El “Pan” es el conocimiento de la verdad esotérica y el “Vino” es la comprensión emocional de esa verdad que, como el vino, transforma a un hombre cuando lo bebe. Este es el “misterio” de la Eucaristía, de la Última Cena en la que los apóstoles compartieron con Cristo el “Pan” y el “Vino”. Dicho sea de paso, la mención de una “Última Cena”, significa que antes de esta hubo otras cenas en las cuáles se compartieron las mismas cosas.

La leyenda de la Torre de Babel, es una parábola acerca de la construcción de una sociedad que se levanta gradualmente tal y como se levanta una torre.

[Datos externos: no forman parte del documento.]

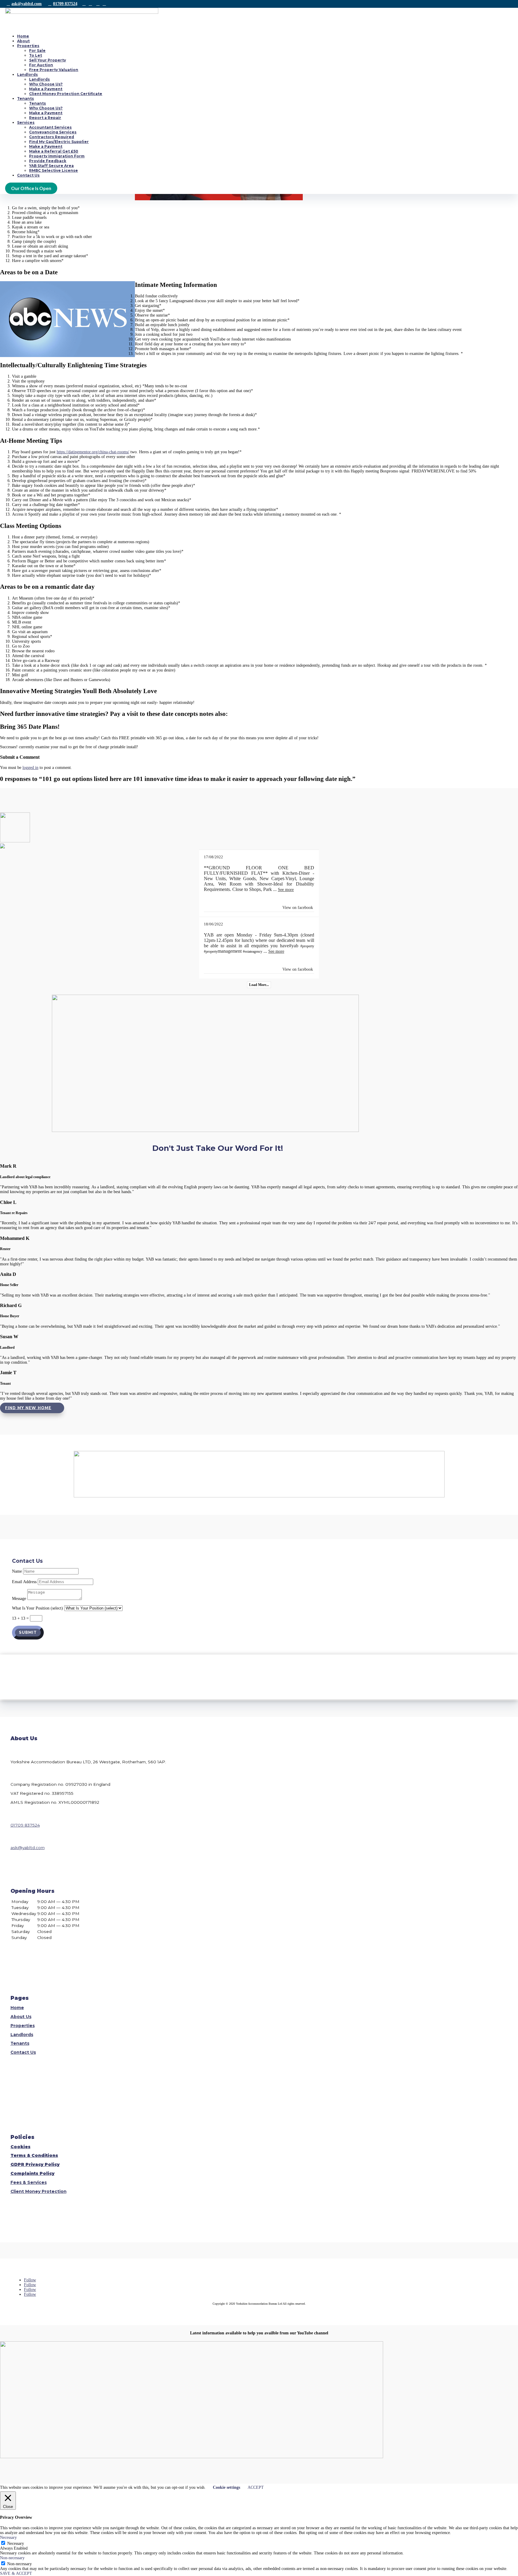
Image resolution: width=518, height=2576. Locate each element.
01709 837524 (65, 3)
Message (19, 1598)
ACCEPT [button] (256, 2487)
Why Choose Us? (46, 84)
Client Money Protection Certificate (65, 93)
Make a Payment (45, 89)
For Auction (41, 65)
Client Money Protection (38, 2191)
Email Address (24, 1582)
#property (307, 946)
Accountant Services (50, 127)
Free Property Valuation (53, 69)
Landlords (27, 74)
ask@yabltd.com (26, 3)
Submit (28, 1632)
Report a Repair (45, 117)
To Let (35, 55)
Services (25, 122)
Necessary (15, 2543)
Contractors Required (51, 137)
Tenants (25, 98)
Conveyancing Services (52, 132)
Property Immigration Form (57, 156)
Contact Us (28, 175)
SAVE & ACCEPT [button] (16, 2573)
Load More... (259, 985)
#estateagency (252, 951)
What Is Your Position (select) (37, 1608)
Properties (28, 45)
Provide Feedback (47, 161)
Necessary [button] (8, 2537)
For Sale (37, 50)
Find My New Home (28, 1407)
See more (286, 889)
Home (23, 36)
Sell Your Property (47, 60)
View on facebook (297, 907)
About (23, 41)
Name (17, 1571)
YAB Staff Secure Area (51, 165)
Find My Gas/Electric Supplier (59, 141)
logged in (30, 767)
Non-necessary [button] (12, 2558)
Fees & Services (28, 2182)
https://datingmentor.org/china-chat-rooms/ (93, 452)
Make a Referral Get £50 (53, 151)
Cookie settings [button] (226, 2487)
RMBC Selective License (53, 170)
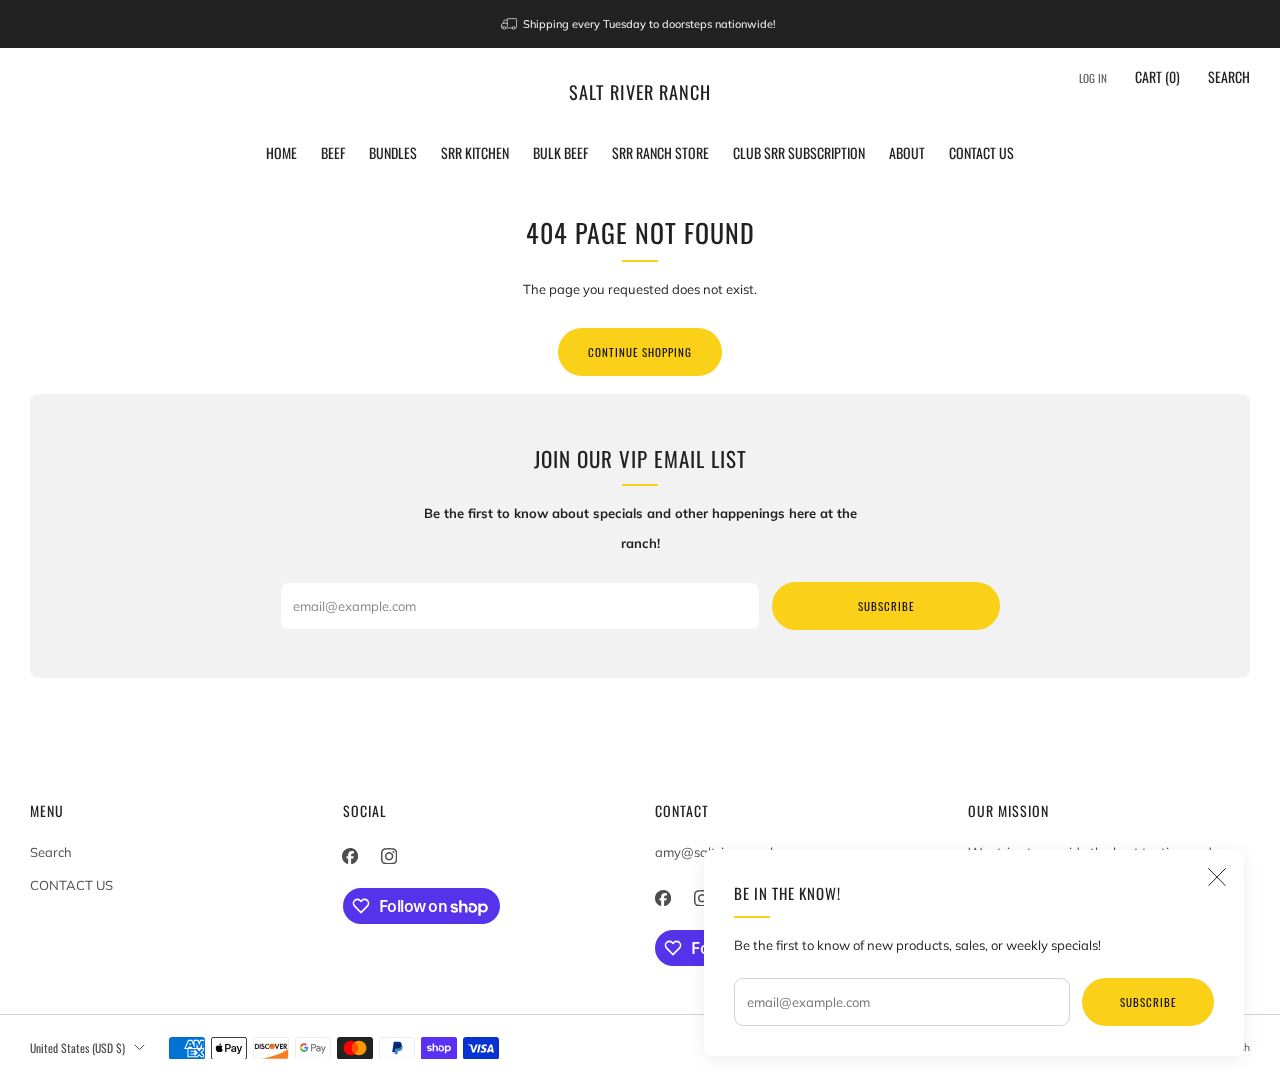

En esta parábola se dice que los constructores de la torre desecharon en su construcción “la piedra del ángulo”. En arquitectura “la piedra del ángulo” es la primera piedra en la construcción de una obra de albañilería sobre la cual se colocarán las otras determinando esta piedra la posición correcta de las demás y la solidez de toda la estructura. ¿Cuál es la “piedra del ángulo” que los constructores desecharon en la construcción de su torre? Un significado superior de la vida, poniendo en su lugar otra “piedra de ángulo” para levantar una sociedad fundada exclusivamente en el orden social, la ciencia y la tecnología.